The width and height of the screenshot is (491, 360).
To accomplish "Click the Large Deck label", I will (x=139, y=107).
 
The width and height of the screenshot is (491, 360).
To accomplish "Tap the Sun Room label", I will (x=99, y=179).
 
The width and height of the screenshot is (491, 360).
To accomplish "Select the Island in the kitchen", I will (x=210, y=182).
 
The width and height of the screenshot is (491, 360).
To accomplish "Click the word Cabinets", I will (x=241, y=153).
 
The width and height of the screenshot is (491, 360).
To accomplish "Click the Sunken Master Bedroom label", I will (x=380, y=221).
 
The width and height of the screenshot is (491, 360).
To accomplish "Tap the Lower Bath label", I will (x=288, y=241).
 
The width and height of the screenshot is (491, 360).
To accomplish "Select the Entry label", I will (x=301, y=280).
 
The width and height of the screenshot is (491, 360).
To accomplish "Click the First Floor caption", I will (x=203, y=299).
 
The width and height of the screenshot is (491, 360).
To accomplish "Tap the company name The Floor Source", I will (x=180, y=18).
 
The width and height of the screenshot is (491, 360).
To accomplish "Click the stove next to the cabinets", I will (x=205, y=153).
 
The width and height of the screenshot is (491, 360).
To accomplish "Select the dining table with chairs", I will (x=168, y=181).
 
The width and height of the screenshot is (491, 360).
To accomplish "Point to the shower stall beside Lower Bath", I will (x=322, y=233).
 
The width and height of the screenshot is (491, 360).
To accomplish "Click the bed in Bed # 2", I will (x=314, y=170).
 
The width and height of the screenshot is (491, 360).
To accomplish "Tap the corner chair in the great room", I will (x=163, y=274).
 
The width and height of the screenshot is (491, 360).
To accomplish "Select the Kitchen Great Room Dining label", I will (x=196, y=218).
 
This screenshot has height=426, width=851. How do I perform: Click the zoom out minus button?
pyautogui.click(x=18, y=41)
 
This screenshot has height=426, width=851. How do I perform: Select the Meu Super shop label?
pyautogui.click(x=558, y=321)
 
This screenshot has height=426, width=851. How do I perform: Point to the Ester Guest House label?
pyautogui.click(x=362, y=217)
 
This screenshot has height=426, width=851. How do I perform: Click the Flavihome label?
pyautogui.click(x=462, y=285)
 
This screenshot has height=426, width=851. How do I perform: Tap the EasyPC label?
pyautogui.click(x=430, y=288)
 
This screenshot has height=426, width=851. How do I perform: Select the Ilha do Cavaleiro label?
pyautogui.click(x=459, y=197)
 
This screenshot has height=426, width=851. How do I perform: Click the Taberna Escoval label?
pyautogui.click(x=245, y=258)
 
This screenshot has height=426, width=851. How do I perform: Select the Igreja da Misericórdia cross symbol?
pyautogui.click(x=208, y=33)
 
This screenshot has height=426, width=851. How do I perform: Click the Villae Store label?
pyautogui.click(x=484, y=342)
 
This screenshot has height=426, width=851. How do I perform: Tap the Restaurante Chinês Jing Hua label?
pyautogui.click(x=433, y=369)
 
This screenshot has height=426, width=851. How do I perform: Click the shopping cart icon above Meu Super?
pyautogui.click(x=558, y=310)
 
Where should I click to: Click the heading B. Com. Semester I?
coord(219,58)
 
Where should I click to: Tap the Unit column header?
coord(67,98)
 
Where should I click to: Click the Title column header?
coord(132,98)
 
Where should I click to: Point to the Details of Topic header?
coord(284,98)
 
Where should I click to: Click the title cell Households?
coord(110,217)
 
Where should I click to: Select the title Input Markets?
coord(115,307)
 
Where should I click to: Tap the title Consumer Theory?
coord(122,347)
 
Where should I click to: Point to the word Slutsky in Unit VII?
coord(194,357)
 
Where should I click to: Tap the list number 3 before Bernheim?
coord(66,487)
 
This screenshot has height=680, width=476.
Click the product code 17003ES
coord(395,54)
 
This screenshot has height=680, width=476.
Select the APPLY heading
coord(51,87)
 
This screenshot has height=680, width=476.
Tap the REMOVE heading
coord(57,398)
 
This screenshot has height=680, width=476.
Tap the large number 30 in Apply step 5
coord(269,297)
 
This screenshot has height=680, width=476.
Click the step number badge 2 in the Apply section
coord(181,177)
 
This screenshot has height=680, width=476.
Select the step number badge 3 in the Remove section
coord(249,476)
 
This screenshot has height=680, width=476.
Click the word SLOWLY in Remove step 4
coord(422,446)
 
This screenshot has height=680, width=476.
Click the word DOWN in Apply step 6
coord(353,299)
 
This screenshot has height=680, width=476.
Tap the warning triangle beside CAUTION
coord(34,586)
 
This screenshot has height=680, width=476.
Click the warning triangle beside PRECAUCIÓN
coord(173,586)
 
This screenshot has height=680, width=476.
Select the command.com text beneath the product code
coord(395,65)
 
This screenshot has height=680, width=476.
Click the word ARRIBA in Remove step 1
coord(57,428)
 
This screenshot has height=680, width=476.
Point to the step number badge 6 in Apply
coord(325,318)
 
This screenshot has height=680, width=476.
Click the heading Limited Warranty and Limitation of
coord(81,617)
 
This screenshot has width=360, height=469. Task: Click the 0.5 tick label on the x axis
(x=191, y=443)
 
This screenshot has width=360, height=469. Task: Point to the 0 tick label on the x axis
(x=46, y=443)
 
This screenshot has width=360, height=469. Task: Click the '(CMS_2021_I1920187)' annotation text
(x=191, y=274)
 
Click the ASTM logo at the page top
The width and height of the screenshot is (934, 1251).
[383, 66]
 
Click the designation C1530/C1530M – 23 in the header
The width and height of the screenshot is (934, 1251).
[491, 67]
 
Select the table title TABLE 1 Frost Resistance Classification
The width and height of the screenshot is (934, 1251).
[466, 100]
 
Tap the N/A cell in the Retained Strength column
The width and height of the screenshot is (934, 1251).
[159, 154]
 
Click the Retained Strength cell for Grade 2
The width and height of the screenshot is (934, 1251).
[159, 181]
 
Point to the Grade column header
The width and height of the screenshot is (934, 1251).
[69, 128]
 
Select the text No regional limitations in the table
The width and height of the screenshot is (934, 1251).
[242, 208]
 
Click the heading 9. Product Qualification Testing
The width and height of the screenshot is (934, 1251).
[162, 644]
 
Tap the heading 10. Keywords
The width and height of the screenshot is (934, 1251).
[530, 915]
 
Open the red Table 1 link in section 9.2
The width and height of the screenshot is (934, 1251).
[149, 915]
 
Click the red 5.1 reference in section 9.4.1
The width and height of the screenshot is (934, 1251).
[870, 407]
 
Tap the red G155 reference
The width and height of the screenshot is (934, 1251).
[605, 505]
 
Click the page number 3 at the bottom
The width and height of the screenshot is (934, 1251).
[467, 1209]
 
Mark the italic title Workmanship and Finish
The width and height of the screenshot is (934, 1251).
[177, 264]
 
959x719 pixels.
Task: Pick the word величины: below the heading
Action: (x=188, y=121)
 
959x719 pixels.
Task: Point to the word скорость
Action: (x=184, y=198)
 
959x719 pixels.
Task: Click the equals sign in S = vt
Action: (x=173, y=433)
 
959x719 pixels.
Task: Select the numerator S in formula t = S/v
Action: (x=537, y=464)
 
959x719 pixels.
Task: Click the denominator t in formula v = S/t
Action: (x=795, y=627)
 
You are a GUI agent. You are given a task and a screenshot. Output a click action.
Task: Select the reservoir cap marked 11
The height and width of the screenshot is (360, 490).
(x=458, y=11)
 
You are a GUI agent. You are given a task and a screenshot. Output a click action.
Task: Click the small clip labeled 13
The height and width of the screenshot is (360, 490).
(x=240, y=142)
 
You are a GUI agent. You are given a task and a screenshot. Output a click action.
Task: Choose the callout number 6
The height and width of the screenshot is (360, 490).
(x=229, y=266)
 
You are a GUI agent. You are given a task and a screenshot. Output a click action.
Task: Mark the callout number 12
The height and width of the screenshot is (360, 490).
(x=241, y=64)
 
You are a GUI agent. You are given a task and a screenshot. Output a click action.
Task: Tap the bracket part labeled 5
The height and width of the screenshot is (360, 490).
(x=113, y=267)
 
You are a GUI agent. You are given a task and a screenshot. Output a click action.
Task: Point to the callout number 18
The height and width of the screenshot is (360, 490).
⁂
Revise the lines from the one with "the Flavihome label?" up to and including the one with "pyautogui.click(x=430, y=288)" so that "How do I perform" becomes "How can I carry out", and reproduce them with everything else left unchanged.

### SOLUTION TO THIS PROBLEM
This screenshot has height=426, width=851. How can I carry out: Click the Flavihome label?
pyautogui.click(x=462, y=285)
 
This screenshot has height=426, width=851. How can I carry out: Tap the EasyPC label?
pyautogui.click(x=430, y=288)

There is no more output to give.